Une retraite d’équipe pour s’ancrer dans notre nouveau local

Pour accueillir la venue du solstice d’hiver, ceux que nous aimons appeler affectueusement nos «vieilles pierres», Yves Sioui Durand et Catherine Joncas, nous ont concocté une journée bien remplie, dont l’objectif était de s’ancrer dans notre nouvelle maison, dans le Centre industriel Rosemont, que nous habitons depuis le mois d’octobre. Les retraites d’équipe sont aussi une occasion spéciale de nous retrouver tou·te·s ensemble et de nous reconnecter avec la raison d’être de notre travail.
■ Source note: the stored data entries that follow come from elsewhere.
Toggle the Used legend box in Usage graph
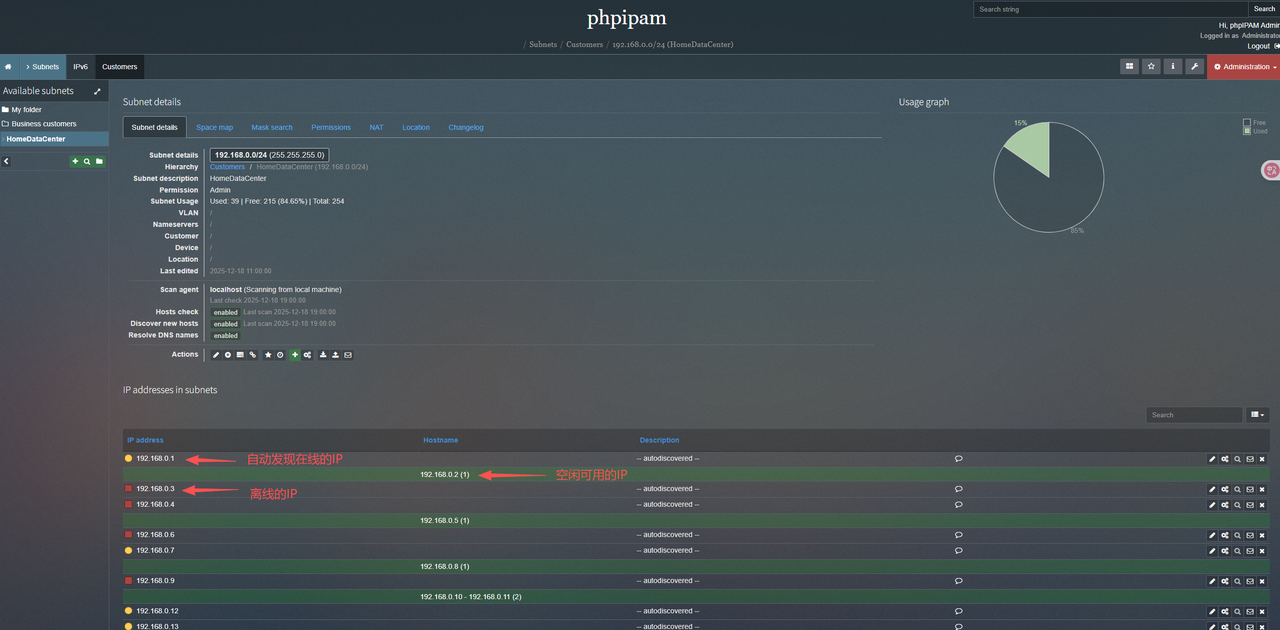 point(1247,131)
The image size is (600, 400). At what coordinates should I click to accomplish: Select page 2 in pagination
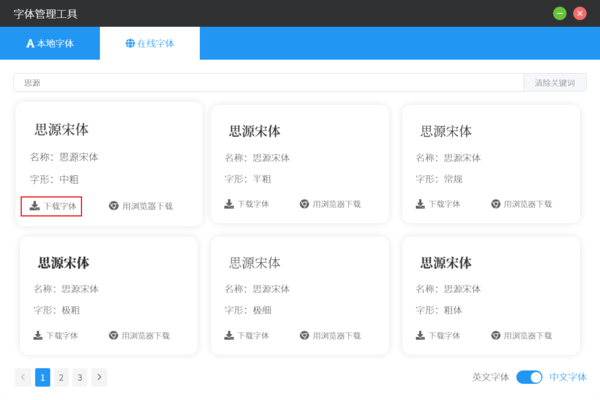pyautogui.click(x=61, y=377)
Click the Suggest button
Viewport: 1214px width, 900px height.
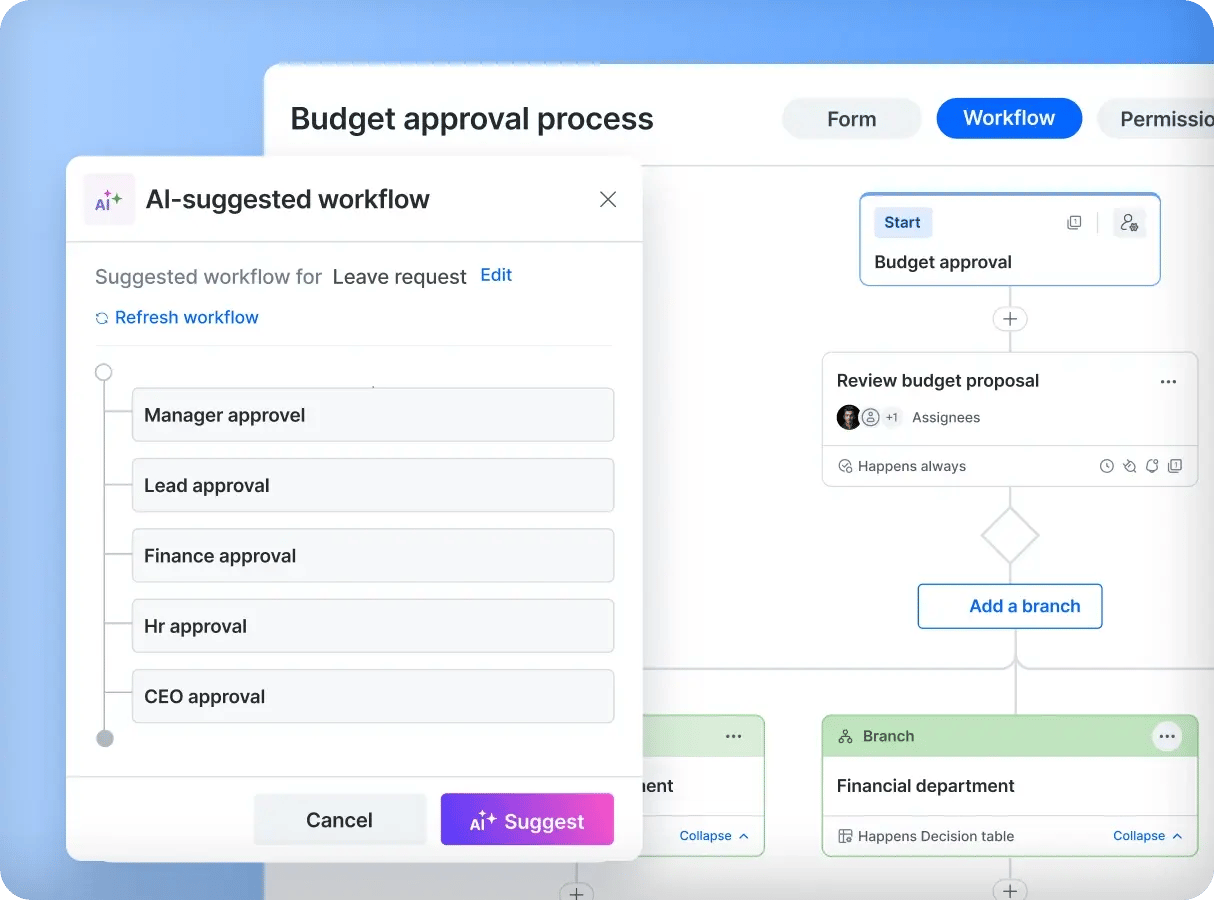pyautogui.click(x=527, y=819)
La journée a débuté avec une cérémonie où nous avons brûlé du tabac pour exprimer notre gratitude envers ce lieu de création qui s’est offert à nous. Lors de notre dernière retraite, autour de l’équinoxe du printemps, nous nous étions invité·e·s dans cet espace, qui appartenait au Théâtre Parenthèse. Maintenant, nous en avons fait notre «chez nous». Après plusieurs années d’errance, nous pouvons enfin nous enraciner dans un lieu bien à nous, qui nous ressemble. Les yeux rivés sur la fumée qui s’élevait au plafond dans l’éclat d’un rayon de soleil, nous avons pris le temps de nous connecter à l’invisible, aux ancêtres qui étaient là avant nous et qui continuent de nous habiter. 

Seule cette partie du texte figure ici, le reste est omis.